A remarkable duo

Dr. Sören Neuberger and Dr. Fabian Kaiser

They met at the Baden-Wuerttemberg Cooperative State University, went on to take a master's degree and decided to complete their doctorates. Today, Dr. Sören Neuberger and Dr. Fabian Kaiser work at Freudenberg in Weinheim and are living proof that scientific careers can start quiet unusually.

They both have a lot of paperwork behind them. Anyone wanting to pursue a doctorate at a university after completing a practice-oriented dual study program needs to cross numerous administrative hurdles. The admission criteria are complex and the doctorate models are very different.

But Dr. Sören Neuberger and Dr. Fabian Kaiser were willing to take this on. "Only comparatively few graduates of "dual universities" take this path," says Neuberger, who began working at Freudenberg twelve years ago, right at the outset of his studies. His fellow student initially graduated from another employer, leaving them as the effects of the global financial crisis took hold, which battered the company where he was training. He then moved to the Baden-Wuerttemberg Cooperative State University before joining Freudenberg on completion of his Master's degree. Here, the two men began to concern themselves with seals and also presented their doctoral theses on this subject.

Technology experts: Dr. Sören Neuberger (left) and Dr. Fabian Kaiser.

Here, the two men began to concern themselves with seals and also presented their doctoral theses on this subject. Kaiser developed a simulation program, with the help of which the tightness of rod seals can be calculated. It helps developers to select the optimal seal variant for the particular application and to assess its performance. This allows customers to significantly reduce the number of necessary tests during the development process.

Neuberger devoted himself to the further development of Levitex, a gas-lubricated mechanical seal. With Levitex, the glide ring runs together with the mating ring on an air cushion. The basic idea for Levitex came from business partner Burgmann Automotive. Neuberger simplified the first, still highly complex generation and succeeded in transferring a product that had been designed for compressors and turbines to the requirements of combustion engines. As a result, 90 percent less friction losses can be achieved compared with a conventional crankshaft seal, which reduces CO2 emissions by up to one gram per kilometer. This product was highly valued by the industry, which was decisive in winning him and his then project team the Freudenberg Innovation Award 2016.

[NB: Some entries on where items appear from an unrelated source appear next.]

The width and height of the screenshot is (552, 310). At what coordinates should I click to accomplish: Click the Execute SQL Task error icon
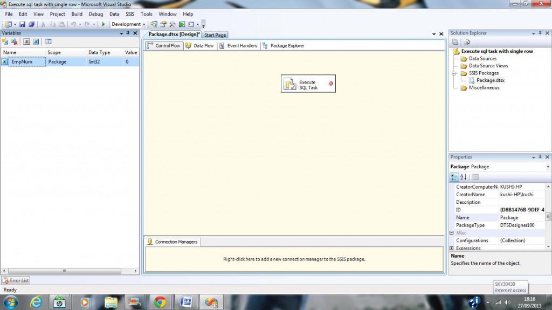click(x=330, y=84)
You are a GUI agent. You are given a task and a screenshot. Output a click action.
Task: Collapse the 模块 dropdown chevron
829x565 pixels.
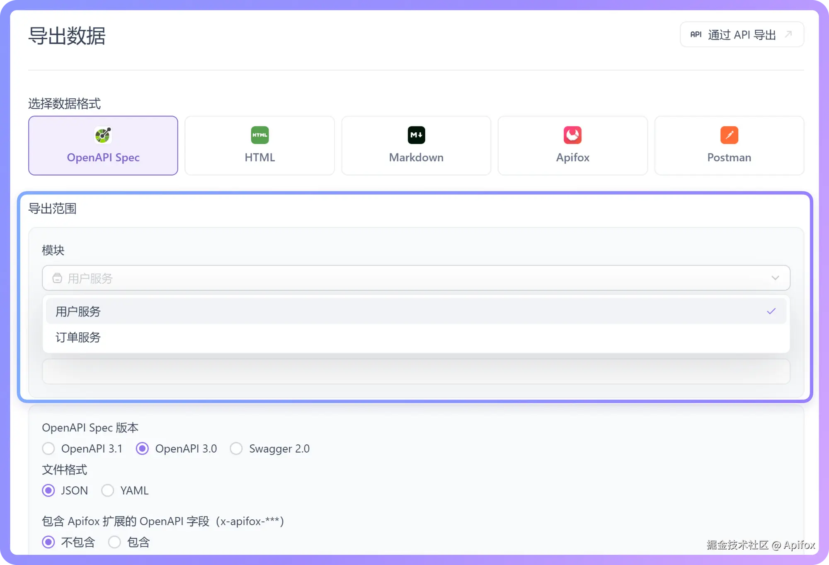point(775,278)
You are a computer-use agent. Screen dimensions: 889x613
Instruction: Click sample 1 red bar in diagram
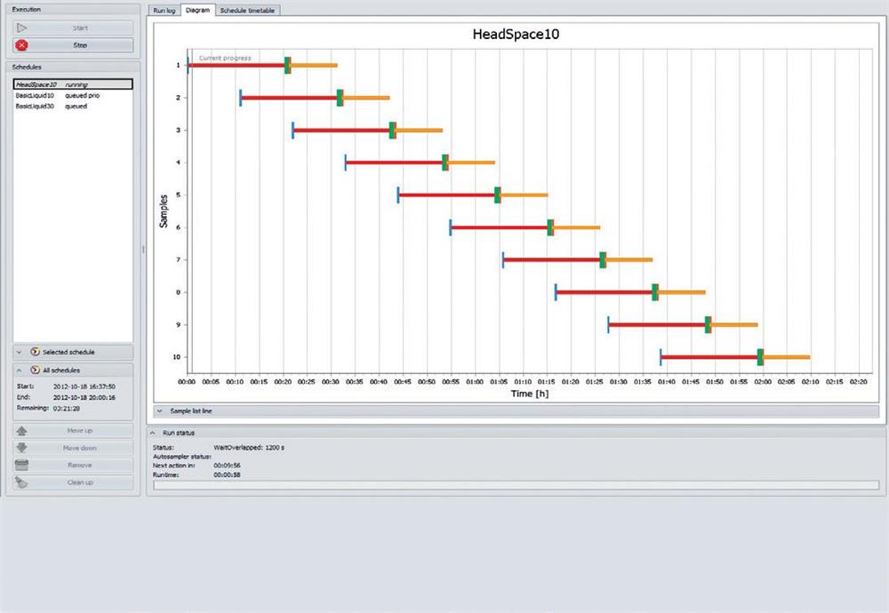click(x=236, y=65)
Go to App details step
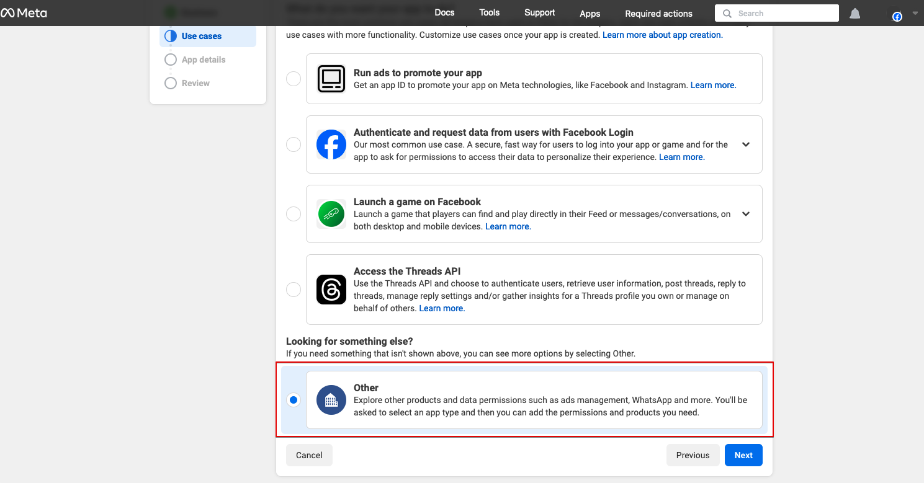Image resolution: width=924 pixels, height=483 pixels. [x=203, y=60]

"I am very glad that Freudenberg gave us the opportunity to pursue our own scientific path. This is not something you can take for granted from a company operating under economic market conditions", said Kaiser. "We are the best example of the fact that scientific careers do not always have to originate at university to be successful."

Kaiser has worked for Freudenberg Technology Innovation since 2016, dedicating himself to the tribology and lubricant film calculation of various Freudenberg applications. "Tribology lies at the interface between chemistry, physics and engineering sciences and is an extremely exciting topic", explained the 32-year-old. "The interesting thing about my work is the combination of simulation calculations and subsequent experiment." Even as a small boy, Kaiser wanted to get to the bottom of things and understand why something worked – or didn't.

Neuberger, too, was never content with the strict rote learning of formulae. "In the course of our studies, we quickly realized that we shared a similar way of learning and that we definitely wanted to apply our knowledge in a concrete way." Today, Neuberger is responsible for Process and Tool Technology at Freudenberg Sealing Technologies, which is jointly used by the Lead Center Simmerring Industry and the Competence Center Transmission and Driveline, and develops new formative procedures for the tried and tested Simmerring. The 34-year-old heads a team of 50 and benefits every day from his broad background knowledge: "It is not always easy to unite scientific requirements and economic benefits in the development process, but that is precisely the challenge I value."